ONCE again, European efforts to contain its crisis have fallen short. It was perhaps reasonable to hope that the European Central Bank's commitment to provide nearly a trillion US dollars in cheap three-year funding to banks would, if not resolve the crisis, contain it for a significant interval.

Unfortunately, this has proved little more than a palliative. Weak banks, especially in Spain, have bought more of the debt of their weak sovereigns, while foreigners have sold down their holdings. Markets, seeing banks holding the dubious debt of the sovereigns that stand behind them, grow ever nervous. Again, Europe and the global economy approach the brink.

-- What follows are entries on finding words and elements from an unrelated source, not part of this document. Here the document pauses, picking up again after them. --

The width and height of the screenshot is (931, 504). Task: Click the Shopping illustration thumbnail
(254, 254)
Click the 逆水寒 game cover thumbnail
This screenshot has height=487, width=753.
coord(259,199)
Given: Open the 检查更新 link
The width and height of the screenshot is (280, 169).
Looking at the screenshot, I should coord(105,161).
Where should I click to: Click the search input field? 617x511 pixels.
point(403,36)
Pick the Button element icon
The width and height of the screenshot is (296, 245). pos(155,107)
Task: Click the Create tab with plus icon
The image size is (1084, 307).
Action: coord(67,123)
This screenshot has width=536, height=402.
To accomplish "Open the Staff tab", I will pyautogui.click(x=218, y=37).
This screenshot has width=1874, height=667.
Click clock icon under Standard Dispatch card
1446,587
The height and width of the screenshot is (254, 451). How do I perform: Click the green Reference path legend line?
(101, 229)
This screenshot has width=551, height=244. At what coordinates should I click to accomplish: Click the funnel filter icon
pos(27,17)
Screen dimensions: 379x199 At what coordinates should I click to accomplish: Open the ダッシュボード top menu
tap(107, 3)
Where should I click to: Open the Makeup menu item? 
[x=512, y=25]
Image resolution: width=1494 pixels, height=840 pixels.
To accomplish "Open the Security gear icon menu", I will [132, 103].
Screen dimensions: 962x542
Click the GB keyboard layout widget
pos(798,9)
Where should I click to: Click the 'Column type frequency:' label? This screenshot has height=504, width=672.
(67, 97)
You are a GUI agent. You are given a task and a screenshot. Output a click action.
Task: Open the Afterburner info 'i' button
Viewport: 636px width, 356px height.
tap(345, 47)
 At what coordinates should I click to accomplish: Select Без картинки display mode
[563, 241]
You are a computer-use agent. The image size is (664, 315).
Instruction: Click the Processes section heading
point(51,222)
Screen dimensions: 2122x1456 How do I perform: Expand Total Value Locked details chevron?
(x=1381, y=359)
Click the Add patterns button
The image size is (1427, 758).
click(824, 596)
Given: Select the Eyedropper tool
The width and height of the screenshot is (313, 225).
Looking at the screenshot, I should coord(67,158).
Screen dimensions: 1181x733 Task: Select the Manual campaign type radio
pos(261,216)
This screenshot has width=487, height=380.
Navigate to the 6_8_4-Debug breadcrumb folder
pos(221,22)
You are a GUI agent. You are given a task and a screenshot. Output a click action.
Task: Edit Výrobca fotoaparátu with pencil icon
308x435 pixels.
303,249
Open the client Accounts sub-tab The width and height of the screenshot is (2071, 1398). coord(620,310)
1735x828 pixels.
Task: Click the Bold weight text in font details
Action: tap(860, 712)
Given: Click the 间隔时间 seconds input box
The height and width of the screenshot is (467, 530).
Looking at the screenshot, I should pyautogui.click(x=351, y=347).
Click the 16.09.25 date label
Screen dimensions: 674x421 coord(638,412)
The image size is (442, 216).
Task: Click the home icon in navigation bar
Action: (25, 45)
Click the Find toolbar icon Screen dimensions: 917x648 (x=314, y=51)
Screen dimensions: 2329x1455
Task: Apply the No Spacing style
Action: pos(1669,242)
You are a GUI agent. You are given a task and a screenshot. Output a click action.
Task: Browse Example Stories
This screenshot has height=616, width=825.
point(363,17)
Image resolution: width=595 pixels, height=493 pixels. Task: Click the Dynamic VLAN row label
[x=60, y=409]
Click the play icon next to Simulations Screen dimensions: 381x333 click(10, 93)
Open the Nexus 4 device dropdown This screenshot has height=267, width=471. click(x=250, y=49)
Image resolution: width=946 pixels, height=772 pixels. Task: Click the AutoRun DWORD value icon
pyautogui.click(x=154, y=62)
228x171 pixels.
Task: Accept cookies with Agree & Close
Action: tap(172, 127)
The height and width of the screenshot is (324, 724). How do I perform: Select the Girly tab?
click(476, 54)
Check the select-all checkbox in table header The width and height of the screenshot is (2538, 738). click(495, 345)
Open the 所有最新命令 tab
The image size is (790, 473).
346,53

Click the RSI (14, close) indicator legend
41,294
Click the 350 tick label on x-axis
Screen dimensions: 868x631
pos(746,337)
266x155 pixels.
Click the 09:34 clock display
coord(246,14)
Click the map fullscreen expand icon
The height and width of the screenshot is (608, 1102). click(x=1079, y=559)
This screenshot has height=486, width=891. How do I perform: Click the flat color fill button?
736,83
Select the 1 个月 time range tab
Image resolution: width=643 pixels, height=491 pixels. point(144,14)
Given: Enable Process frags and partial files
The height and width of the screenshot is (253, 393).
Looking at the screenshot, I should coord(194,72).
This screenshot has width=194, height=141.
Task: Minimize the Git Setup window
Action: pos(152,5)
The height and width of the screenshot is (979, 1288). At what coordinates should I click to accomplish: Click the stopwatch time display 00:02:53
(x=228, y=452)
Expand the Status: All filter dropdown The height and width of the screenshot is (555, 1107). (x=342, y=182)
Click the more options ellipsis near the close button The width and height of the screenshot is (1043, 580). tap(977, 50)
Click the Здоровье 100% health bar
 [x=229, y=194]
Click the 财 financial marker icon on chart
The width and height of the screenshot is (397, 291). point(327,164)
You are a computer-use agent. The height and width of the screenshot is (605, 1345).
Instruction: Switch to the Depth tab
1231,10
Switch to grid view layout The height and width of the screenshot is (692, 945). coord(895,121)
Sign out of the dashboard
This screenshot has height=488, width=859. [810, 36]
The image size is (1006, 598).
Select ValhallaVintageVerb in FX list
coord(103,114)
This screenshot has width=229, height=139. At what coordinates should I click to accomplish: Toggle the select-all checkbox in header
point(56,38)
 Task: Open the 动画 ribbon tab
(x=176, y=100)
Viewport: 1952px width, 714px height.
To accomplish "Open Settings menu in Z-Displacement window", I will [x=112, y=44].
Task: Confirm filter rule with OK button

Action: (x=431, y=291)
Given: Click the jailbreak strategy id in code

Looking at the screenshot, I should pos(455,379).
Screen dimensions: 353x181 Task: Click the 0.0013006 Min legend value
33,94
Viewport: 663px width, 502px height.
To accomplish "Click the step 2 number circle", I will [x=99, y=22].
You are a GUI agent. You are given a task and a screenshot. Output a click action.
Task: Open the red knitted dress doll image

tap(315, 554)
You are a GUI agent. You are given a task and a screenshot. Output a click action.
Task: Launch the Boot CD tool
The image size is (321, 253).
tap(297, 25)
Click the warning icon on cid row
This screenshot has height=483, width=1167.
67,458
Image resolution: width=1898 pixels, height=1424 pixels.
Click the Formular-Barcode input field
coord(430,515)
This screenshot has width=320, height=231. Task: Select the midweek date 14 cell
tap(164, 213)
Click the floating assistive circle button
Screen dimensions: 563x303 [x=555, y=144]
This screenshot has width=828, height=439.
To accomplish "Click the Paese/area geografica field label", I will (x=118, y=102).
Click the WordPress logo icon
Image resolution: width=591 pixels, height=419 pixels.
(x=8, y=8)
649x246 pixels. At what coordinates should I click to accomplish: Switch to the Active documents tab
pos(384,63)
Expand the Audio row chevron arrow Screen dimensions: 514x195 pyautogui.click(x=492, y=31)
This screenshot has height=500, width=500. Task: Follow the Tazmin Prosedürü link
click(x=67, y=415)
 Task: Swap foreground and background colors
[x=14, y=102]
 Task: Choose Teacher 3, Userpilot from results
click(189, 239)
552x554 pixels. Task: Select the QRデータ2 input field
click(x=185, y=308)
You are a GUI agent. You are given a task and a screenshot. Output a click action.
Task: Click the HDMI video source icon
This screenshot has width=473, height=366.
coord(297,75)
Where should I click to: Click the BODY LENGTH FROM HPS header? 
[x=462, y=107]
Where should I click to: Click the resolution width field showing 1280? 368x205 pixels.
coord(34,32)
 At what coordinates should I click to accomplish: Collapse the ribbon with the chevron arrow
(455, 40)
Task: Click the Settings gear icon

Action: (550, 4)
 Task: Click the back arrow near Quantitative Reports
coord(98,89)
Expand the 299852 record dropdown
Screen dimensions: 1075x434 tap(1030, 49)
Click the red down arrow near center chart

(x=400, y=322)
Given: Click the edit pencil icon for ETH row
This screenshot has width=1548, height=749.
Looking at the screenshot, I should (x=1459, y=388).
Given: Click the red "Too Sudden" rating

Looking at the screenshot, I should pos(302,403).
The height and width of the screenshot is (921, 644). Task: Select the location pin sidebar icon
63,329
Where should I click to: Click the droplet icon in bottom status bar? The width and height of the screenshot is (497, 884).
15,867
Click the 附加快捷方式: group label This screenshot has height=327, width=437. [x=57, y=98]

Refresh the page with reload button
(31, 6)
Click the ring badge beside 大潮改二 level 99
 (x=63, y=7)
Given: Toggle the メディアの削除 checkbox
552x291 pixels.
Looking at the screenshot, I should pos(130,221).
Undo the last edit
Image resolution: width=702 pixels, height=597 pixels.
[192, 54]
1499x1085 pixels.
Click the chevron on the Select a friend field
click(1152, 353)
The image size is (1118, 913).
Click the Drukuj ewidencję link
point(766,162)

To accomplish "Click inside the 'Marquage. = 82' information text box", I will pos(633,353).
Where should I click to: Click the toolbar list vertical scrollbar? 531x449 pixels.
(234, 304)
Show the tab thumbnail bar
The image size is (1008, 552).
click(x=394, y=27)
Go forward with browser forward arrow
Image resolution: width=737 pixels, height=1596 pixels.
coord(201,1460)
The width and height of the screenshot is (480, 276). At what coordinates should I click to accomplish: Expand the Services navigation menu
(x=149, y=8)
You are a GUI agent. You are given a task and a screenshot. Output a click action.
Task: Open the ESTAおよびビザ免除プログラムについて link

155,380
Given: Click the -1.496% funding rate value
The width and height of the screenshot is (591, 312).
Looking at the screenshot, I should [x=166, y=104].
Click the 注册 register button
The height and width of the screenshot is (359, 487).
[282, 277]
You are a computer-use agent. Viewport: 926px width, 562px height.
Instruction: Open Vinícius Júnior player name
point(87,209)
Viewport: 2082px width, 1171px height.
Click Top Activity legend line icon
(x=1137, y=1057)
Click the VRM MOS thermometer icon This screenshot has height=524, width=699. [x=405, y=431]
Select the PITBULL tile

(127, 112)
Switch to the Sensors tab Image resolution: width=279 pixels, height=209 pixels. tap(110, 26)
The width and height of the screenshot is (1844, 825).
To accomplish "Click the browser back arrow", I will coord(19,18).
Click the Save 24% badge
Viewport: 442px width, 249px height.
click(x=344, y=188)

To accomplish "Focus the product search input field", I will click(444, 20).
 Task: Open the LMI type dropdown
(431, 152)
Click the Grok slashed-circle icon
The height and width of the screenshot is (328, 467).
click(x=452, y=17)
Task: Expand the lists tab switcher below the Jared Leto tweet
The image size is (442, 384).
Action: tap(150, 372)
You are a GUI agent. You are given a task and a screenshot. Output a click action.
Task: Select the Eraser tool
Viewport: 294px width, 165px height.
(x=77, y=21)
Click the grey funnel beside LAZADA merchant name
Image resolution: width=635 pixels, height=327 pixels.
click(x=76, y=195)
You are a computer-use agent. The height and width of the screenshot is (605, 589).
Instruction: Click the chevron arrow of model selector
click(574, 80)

The architects of current policy and their allies argue that there is insufficient determination to carry on with the existing strategy. Others argue that failure suggests the need for a change in course. The latter view seems to be taking hold among the European electorate.

This is appropriate. Much of what is being urged on and in Europe is likely to be not just ineffective but counterproductive to maintaining the monetary union, restoring normal financial conditions and government access to markets, and re-establishing economic growth.

The premise of European policymaking is that countries are over-indebted and so unable to access markets on reasonable terms, and that the high interest rates associated with excessive debt hurt the financial system and inhibit growth. The strategy is to provide financing while insisting on austerity, in hopes that countries can rein in their excessive spending enough to restore credibility, bring down interest rates and restart economic growth. Models include successful International Monetary Fund (IMF) programmes in emerging markets and Germany's adjustment after the expense and trauma of reintegrating East Germany.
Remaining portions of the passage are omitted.